After becoming the first slave raised to priesthood, and as the Constitution's deadline for abolition of the slave trade passed, Jones took part of the first group of African Americans to petition the U.S. Congress. Their petition related to the 1793 Fugitive Slave Act, which they criticized for encouraging cruelty and brutality, as well as supporting continuing criminal practice of kidnapping free blacks and selling them into slavery. Rev. Jones used moral suasion:, trying to convince whites that slavery was immoral, offensive to God, and contrary to the nation's deal.[6] Although U.S. Representative George Thatcher of Massachusetts attempted to amend the Fugitive Slave Act accordingly, he was unable to convince colleagues to pass those necessary amendments.[citation needed]

African Methodist Episcopal Church

On a parallel path, Allen founded the African Methodist Episcopal Church (AME), the first independent black church within the Methodist tradition. He and his followers converted a building and opened on July 29, 1794 as Bethel AME Church. In 1799, Allen was ordained as the first black minister in the Methodist Church by Bishop Francis Asbury. In 1816, Allen gathered other black congregations in the region to create a new and fully independent denomination, the African Methodist Episcopal Church. In 1816, he was elected the AME's first bishop.
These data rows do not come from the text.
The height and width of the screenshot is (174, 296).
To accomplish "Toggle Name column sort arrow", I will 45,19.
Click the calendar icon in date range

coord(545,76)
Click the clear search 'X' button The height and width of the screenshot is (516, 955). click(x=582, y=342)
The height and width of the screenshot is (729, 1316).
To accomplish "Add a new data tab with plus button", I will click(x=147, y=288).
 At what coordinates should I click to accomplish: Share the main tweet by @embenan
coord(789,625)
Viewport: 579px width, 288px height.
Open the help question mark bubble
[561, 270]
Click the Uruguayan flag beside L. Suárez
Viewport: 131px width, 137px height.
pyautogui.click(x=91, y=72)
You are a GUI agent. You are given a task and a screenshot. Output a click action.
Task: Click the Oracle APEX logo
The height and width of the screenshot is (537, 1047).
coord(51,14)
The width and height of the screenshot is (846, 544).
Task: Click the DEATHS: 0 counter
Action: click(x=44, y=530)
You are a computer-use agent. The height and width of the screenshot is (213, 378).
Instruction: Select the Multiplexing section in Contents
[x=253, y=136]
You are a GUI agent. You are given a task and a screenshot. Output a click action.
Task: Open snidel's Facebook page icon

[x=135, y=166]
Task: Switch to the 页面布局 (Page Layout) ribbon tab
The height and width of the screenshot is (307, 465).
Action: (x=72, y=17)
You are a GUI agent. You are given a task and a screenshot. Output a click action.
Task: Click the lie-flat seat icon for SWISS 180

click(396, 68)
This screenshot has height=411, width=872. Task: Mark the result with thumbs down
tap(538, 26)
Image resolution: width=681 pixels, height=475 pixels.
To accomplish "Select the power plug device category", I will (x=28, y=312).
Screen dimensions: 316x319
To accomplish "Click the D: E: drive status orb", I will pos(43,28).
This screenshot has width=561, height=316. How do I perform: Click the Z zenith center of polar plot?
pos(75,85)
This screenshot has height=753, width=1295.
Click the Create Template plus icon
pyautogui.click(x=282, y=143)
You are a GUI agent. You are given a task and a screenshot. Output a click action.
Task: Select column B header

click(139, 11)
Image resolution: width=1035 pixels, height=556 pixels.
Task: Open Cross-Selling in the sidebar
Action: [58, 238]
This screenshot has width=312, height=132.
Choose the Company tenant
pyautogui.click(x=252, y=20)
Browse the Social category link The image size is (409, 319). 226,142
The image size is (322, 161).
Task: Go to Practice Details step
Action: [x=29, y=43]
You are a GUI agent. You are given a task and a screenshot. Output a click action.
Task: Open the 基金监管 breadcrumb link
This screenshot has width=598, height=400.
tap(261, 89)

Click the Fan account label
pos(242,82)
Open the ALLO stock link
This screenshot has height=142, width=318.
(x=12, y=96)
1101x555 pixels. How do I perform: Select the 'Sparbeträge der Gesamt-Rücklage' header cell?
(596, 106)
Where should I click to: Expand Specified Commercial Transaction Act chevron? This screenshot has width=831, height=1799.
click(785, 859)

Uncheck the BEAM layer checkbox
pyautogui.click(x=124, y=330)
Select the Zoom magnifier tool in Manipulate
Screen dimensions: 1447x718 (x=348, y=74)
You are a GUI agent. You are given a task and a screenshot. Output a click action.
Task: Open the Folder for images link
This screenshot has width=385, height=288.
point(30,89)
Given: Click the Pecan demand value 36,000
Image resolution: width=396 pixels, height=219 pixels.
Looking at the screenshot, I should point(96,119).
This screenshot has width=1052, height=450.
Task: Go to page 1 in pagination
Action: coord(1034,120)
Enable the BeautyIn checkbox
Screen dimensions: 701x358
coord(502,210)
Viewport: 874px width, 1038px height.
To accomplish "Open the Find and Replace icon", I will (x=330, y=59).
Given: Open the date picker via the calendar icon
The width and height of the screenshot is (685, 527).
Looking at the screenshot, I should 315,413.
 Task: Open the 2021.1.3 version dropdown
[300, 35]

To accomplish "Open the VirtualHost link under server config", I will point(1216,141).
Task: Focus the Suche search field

Yellow Fever In Philadelphia

Yellow fever repeatedly struck Philadelphia in the 1790s, until sanitary improvements suggested by Dr. Benjamin Rush were completed. In the meantime, Richard Allen and Absalom Jones assisted Rush in helping people afflicted by the plague, for black people initially were rumored to be immune, and many whites (including most doctors except for Rush and his assistants, some of whom died) simply fled the city. Allen and Jones' corps of black Philadelphians helped nurse the sick, as well as bury the dead. Jones in particular sometimes worked through the night, although their later reliance on bleeding as a medical treatment proved to be misplaced. Almost twenty times more black people helped the plague-struck than did whites, which later proved crucial in gaining the new black congregations social acceptance.[7]